Now that I'm an adult, I've lived in a few places that I could call home. Since having children, the security that comes with a stable place to live has become of utmost importance. I only lived in one house as a child. My parents built that house as newlyweds, and my dad still lives there 40 years later. I doubt that I will ever find a place to settle into for 40 years, but I still like to stay planted for a few years, at least. None of my homes as an adult will ever compare to the home I grew up in. But my children don't know any different. As we've moved from place to place, there are still a few things I like to keep to make our house a home.

I keep a white shelf with hooks under it mounted in the kitchen. It is the perfect place for the keys, coats, and aprons. I also keep a white coat hook rack at the kids' level for their backpacks and coats and scarves and hats. There is a set of three wooden trunks that hold blankets for winter and books that don't fit on the bookshelves. Sometimes they've acted as coffee tables, sometimes step stools for mischievous hands, but they have always been a part of the scenery at home. These simple touches are things I hope make a difference for my kids as they grow up and have homes of their own.

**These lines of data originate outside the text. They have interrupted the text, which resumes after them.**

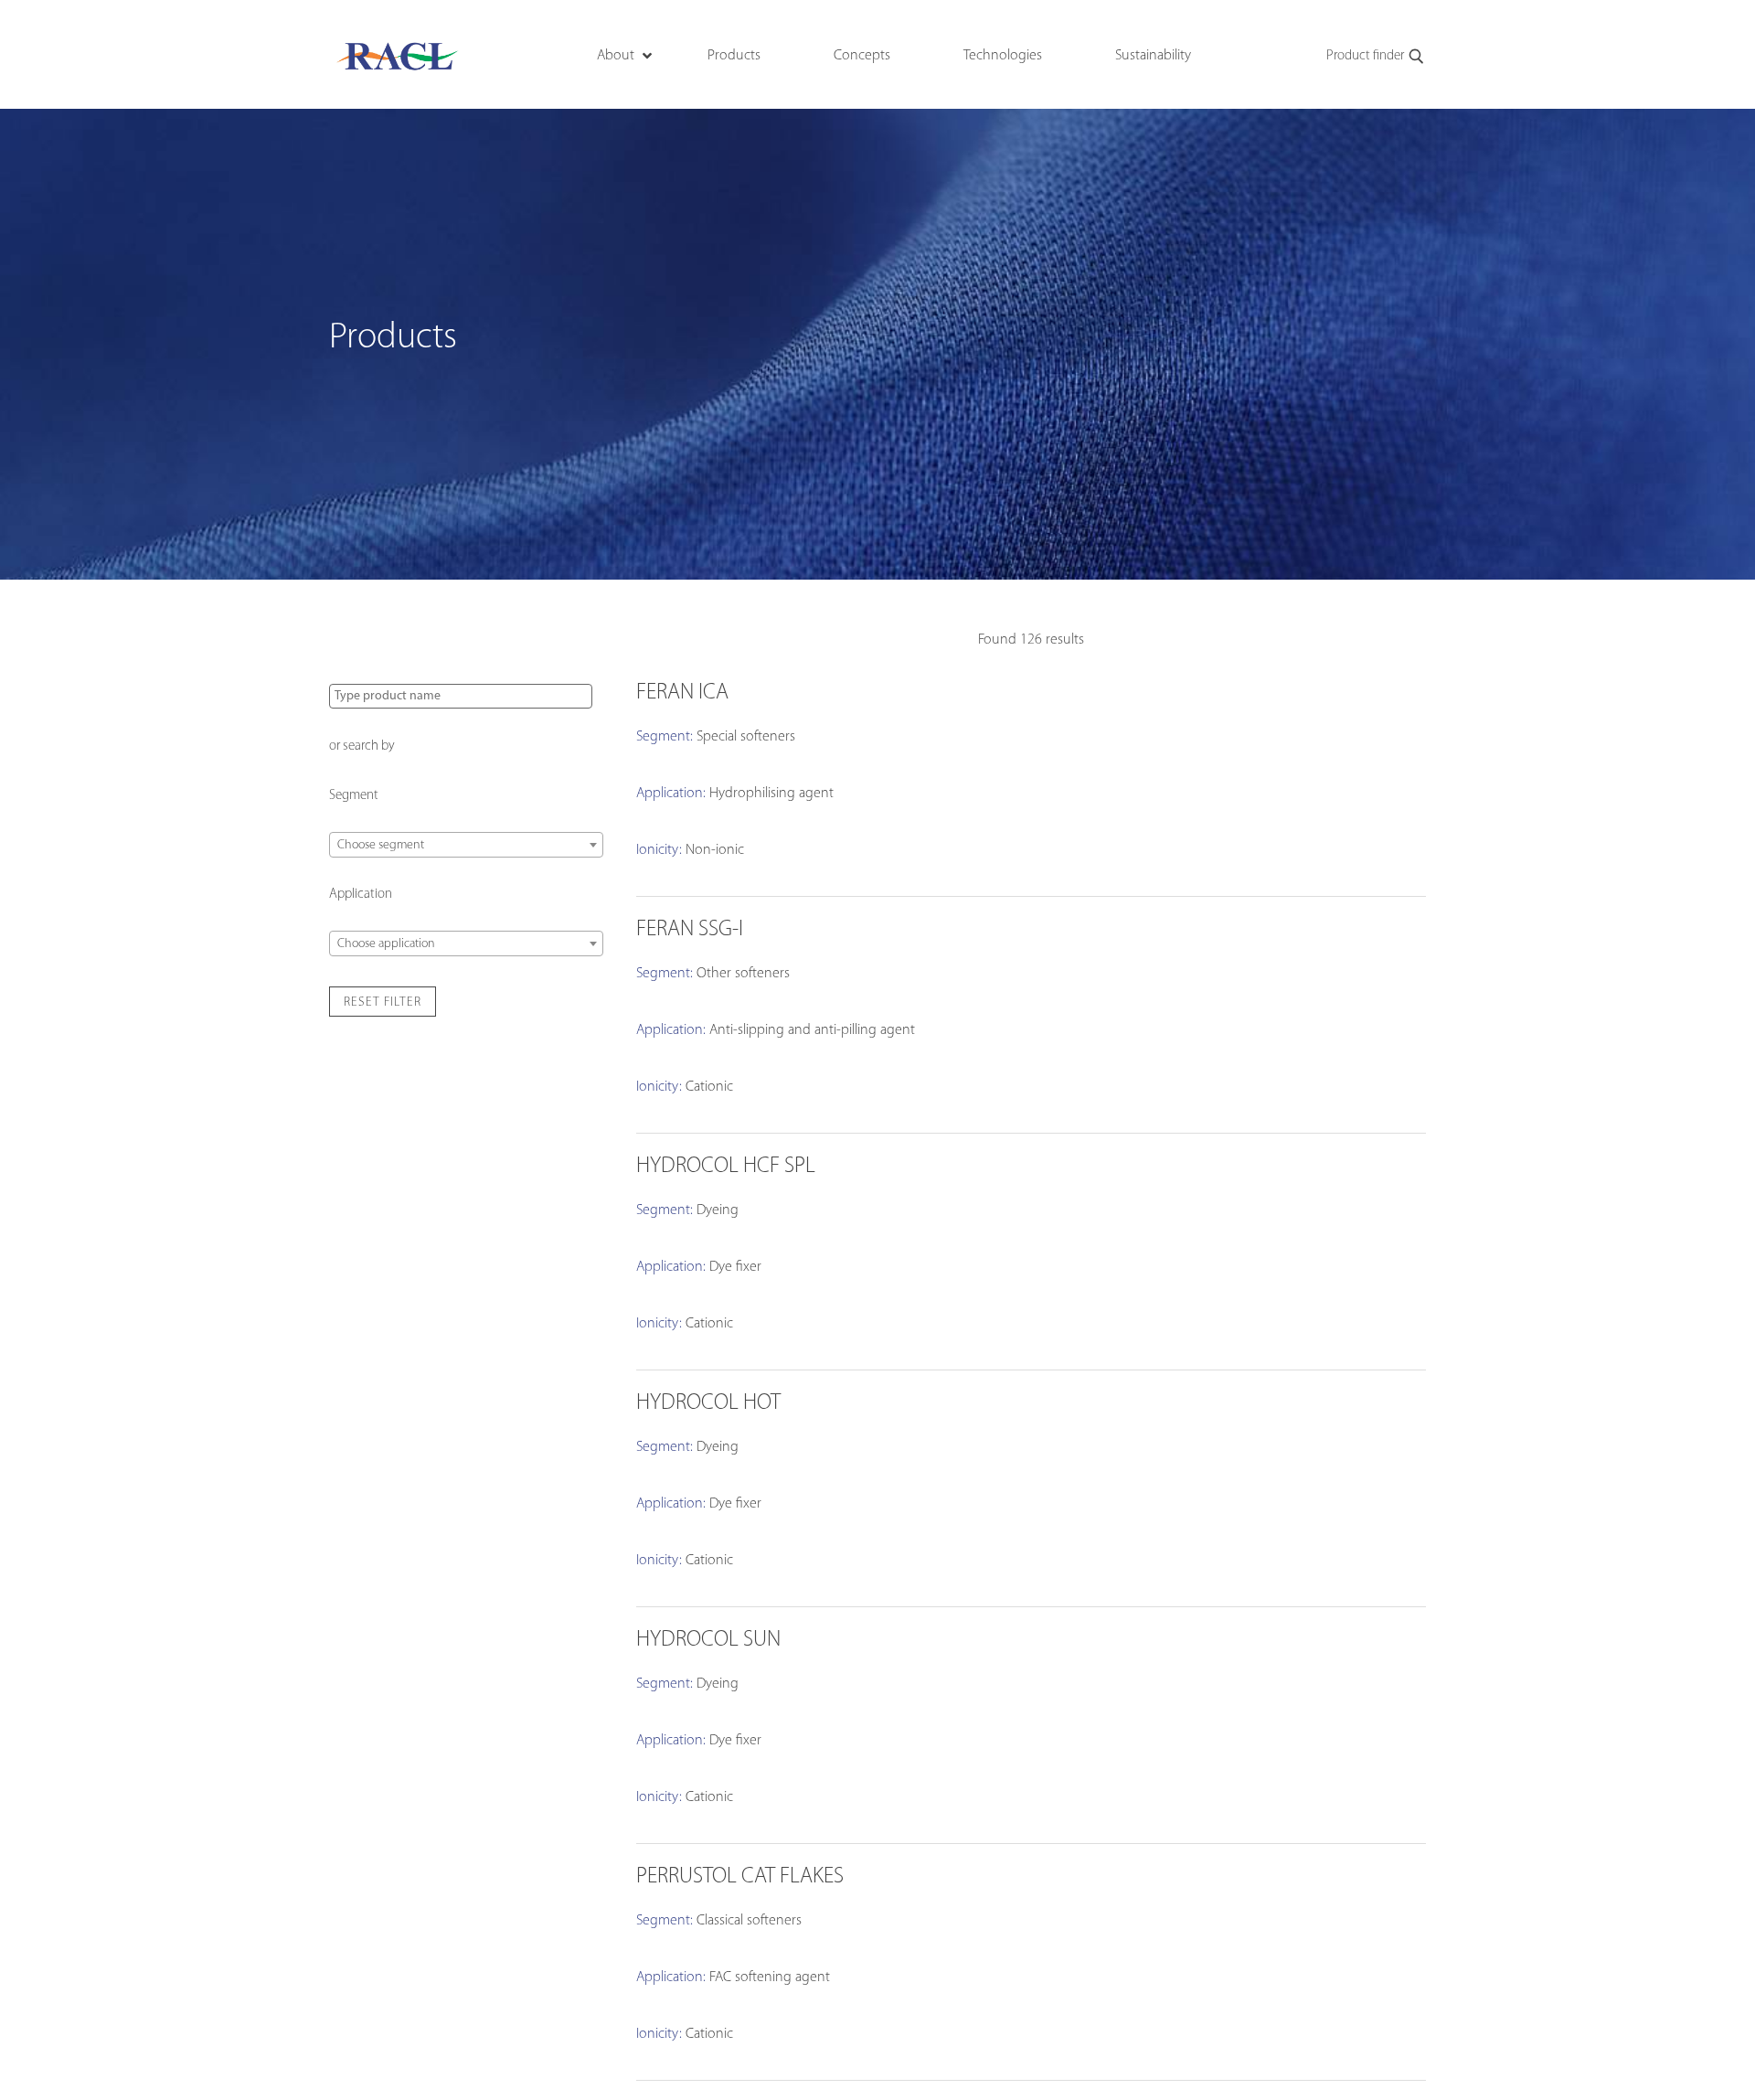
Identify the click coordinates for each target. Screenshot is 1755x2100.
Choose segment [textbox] (380, 845)
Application (360, 894)
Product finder (1365, 56)
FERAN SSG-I (689, 930)
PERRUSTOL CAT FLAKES (740, 1877)
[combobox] (466, 845)
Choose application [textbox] (386, 944)
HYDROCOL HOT (708, 1403)
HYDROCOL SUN (708, 1640)
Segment (353, 796)
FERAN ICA (682, 693)
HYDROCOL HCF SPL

My childhood home is changing. The death of my mom brought about a lot of changes in a fairly short period of time. Returning back to that house after being away for a few months was one of the hardest things I've had to endure as an adult. I can say honestly that walking into that house and not feeling the sense of home that prevailed there when my mom was alive, was worse than watching her die. She took the spirit of warmth and inviting that always abounded there. All the furniture was still in place, nothing had moved. But things had definitely changed. As my dad remarries, his life moves on, as it should. In the wake of it all, there is left a shell of a house, a place where kids and grandkids once met each week to enjoy the company of one another, where neighbors used the back door because the front door was people who weren't close friends. A place where it wasn't uncommon to have a few extra vehicles parked for a day or two while someone stayed to visit from out of town. The place that I grew, loved, and left behind, thinking in naivety that it would always be the same.

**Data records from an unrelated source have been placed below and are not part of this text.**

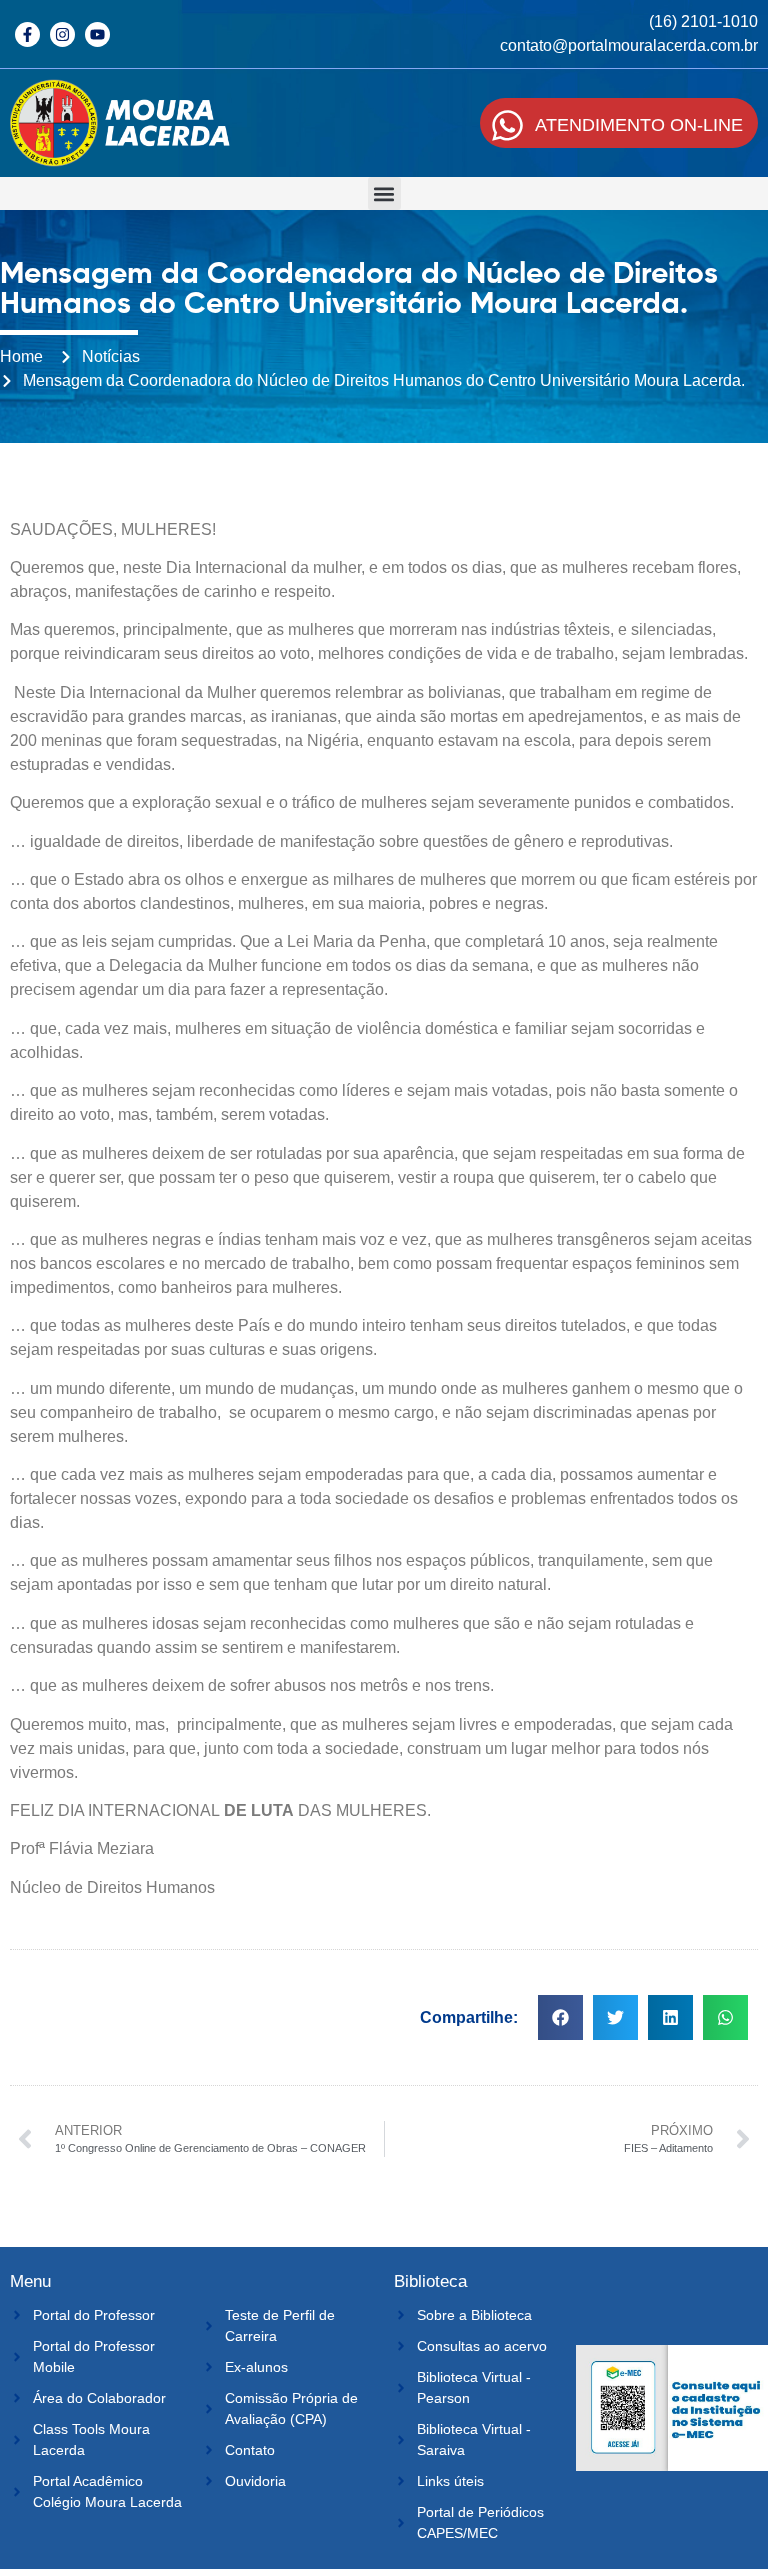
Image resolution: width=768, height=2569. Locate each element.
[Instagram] (62, 34)
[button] (384, 193)
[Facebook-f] (27, 34)
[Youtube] (97, 34)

If only it was as simple as returning home from college. To see all your bedding still in place. All your extra clothes hanging where you had left them. To see the telephone on the countertop where it belongs, and the soap dish next to the sink like it has been for the last hundred years. I won't be privileged enough to see my parents bicker in their old age over the doneness of the steak, or the lateness of the paper arriving. Things have moved on, whether I like it or not. I can never go home again. Now it is my turn to make my house a home for my children.